How do I convert my salary to an hourly rate?
The standard full-time basis in Australia is 38 hours a week, or roughly 1,976 hours a year (38 × 52). Divide your gross annual salary by 1,976 to get a gross hourly rate. For example, $100,000 ÷ 1,976 ≈ $50.61/hr. For a take-home hourly rate, divide your after-tax salary by the same figure.

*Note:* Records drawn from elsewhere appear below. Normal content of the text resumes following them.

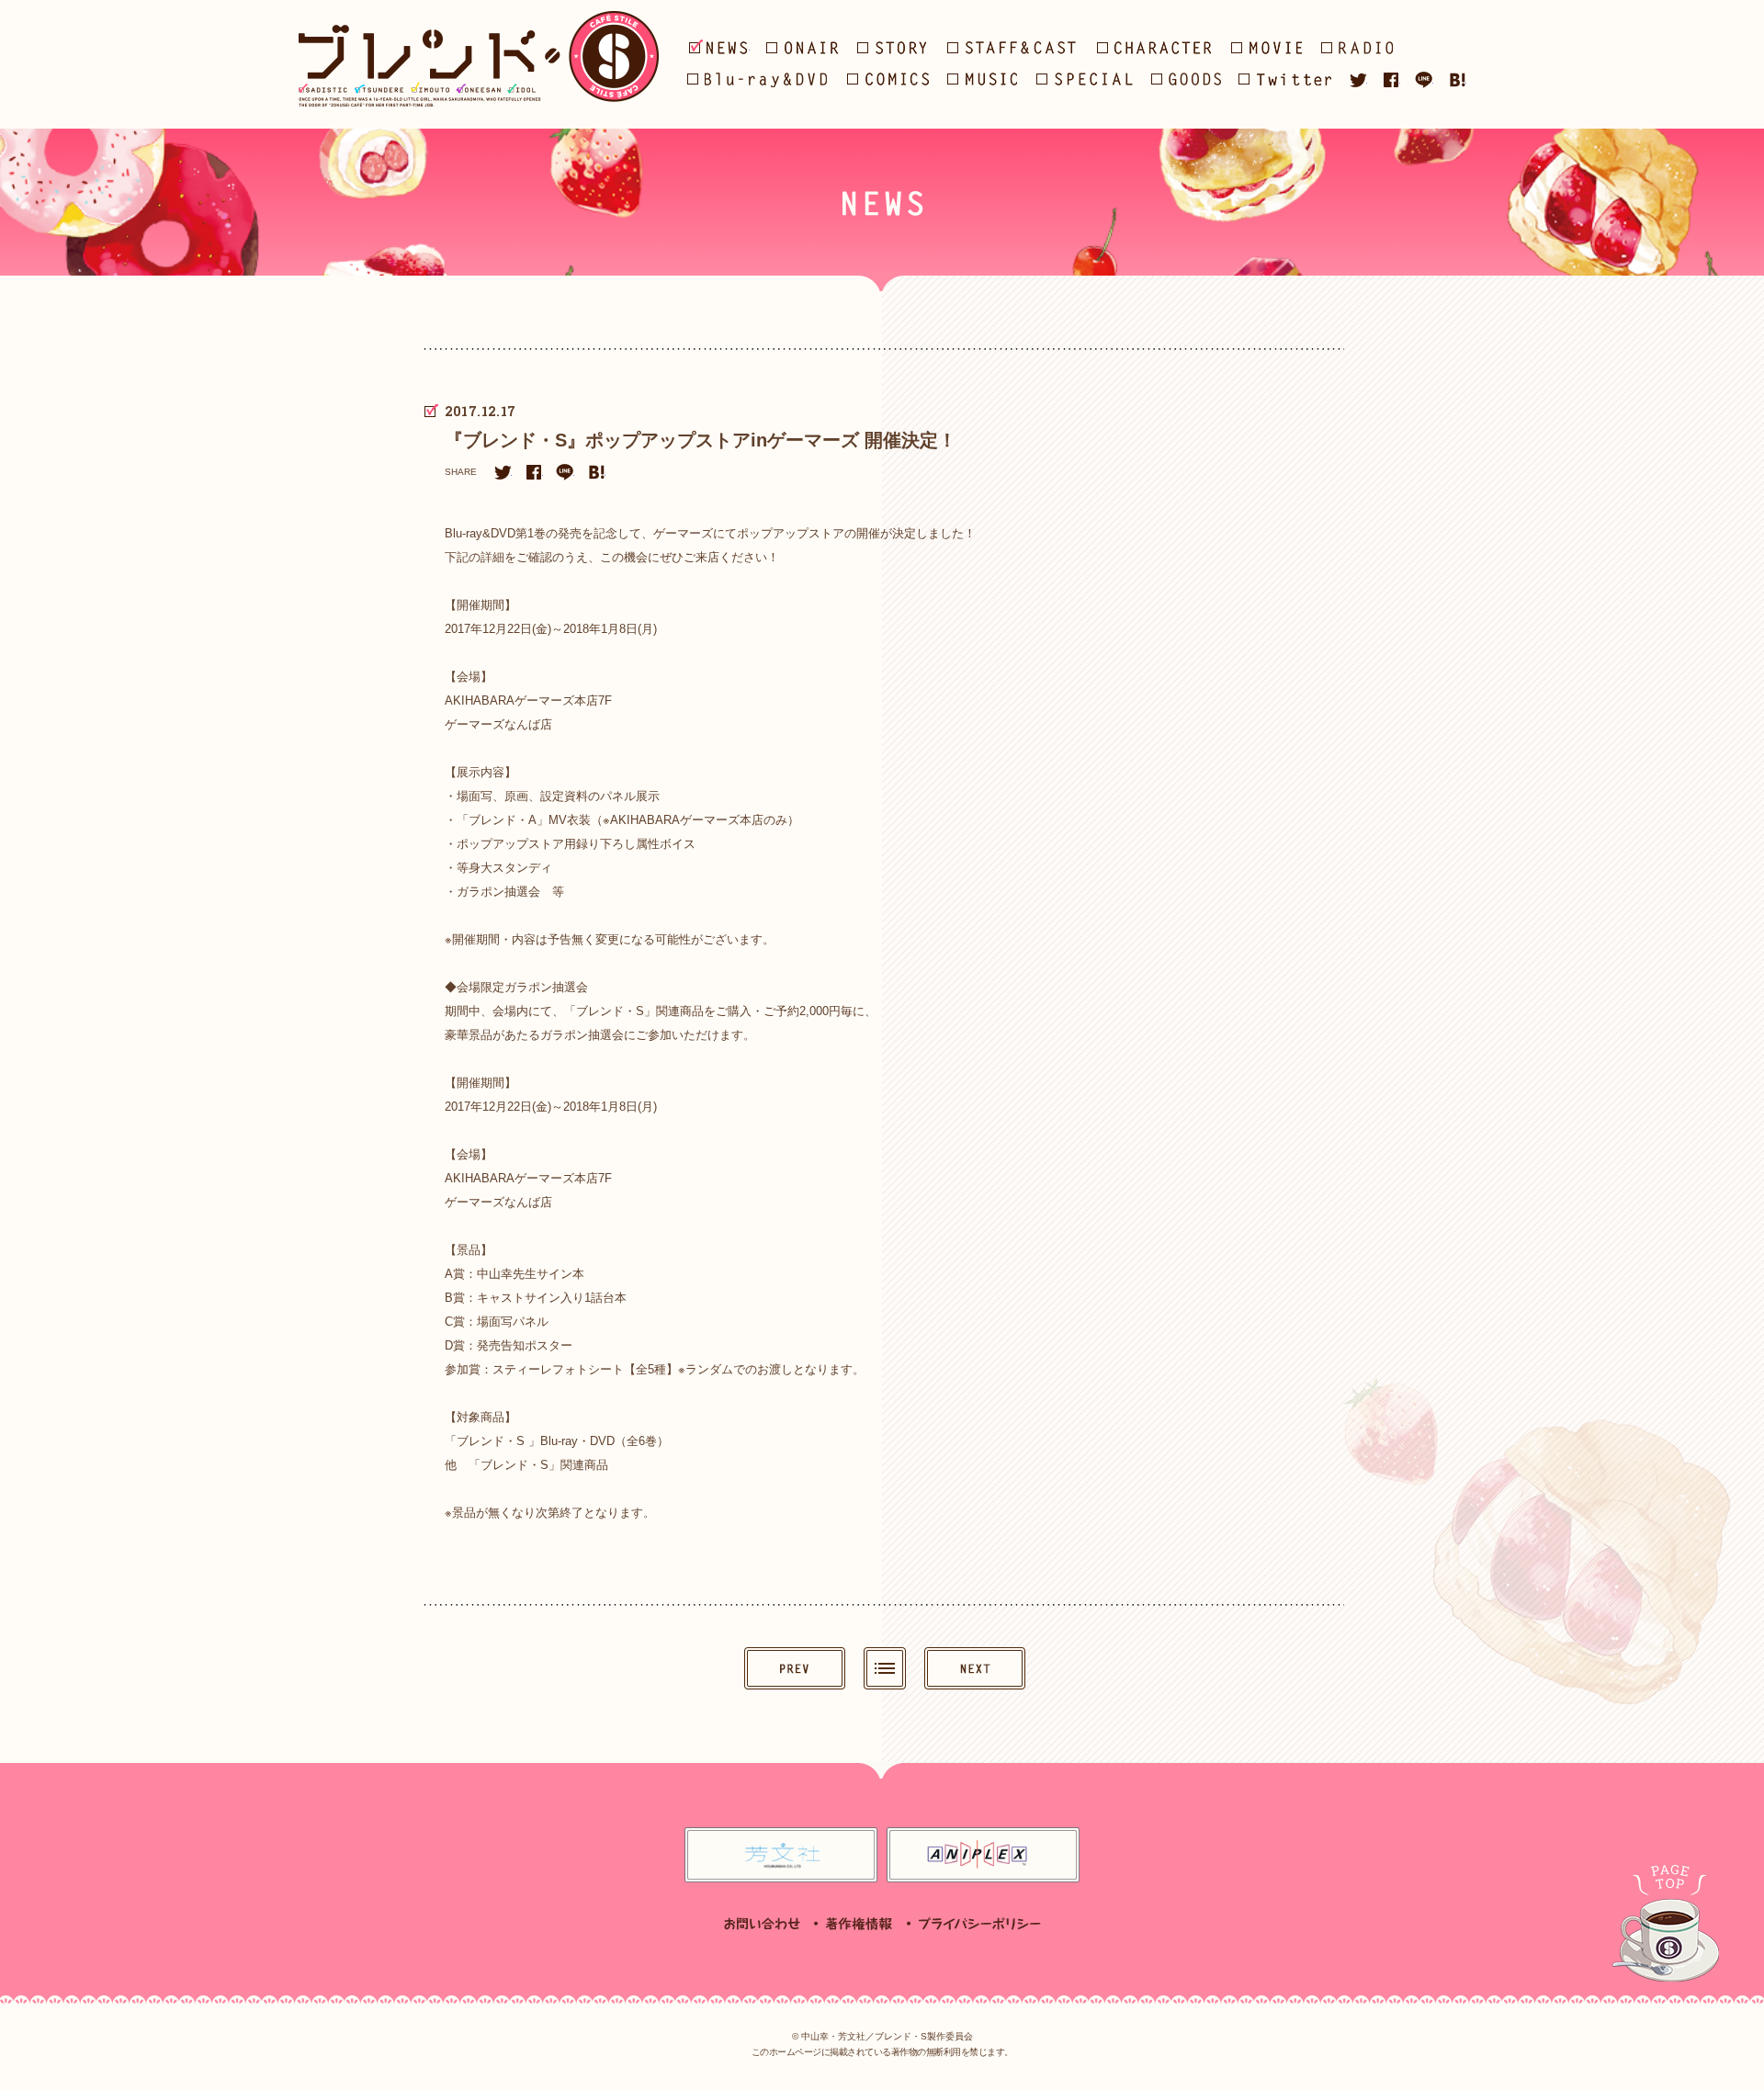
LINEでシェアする (1424, 80)
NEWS (719, 47)
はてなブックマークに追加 (1457, 80)
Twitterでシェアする (1358, 80)
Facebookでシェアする (1391, 80)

Do I have to repay HECS on my salary?
Yes — once your repayment income passes $69,528 in 2026-27, HECS/HELP repayments are deducted from your pay via PAYG. The new marginal system charges 15c per dollar above $69,528 and an extra 17c per dollar above $129,717, or 10% of your total repayment income — whichever is lower.
How are working holiday makers taxed in Australia?
Working holiday makers on 417 or 462 visas pay a flat 15% on the first $45,000 of their Australian earnings, then move into the standard resident marginal rates above that ($45,001–$135,000 at 30%, and so on). They don't get the $18,200 tax-free threshold and don't pay the Medicare Levy. Your employer must be registered with the ATO to withhold at the WHM rate; otherwise foreign-resident rates (30% from the first dollar) apply.
This is general information based on 2026-27 ATO rates, not financial advice. Check ato.gov.au for current figures.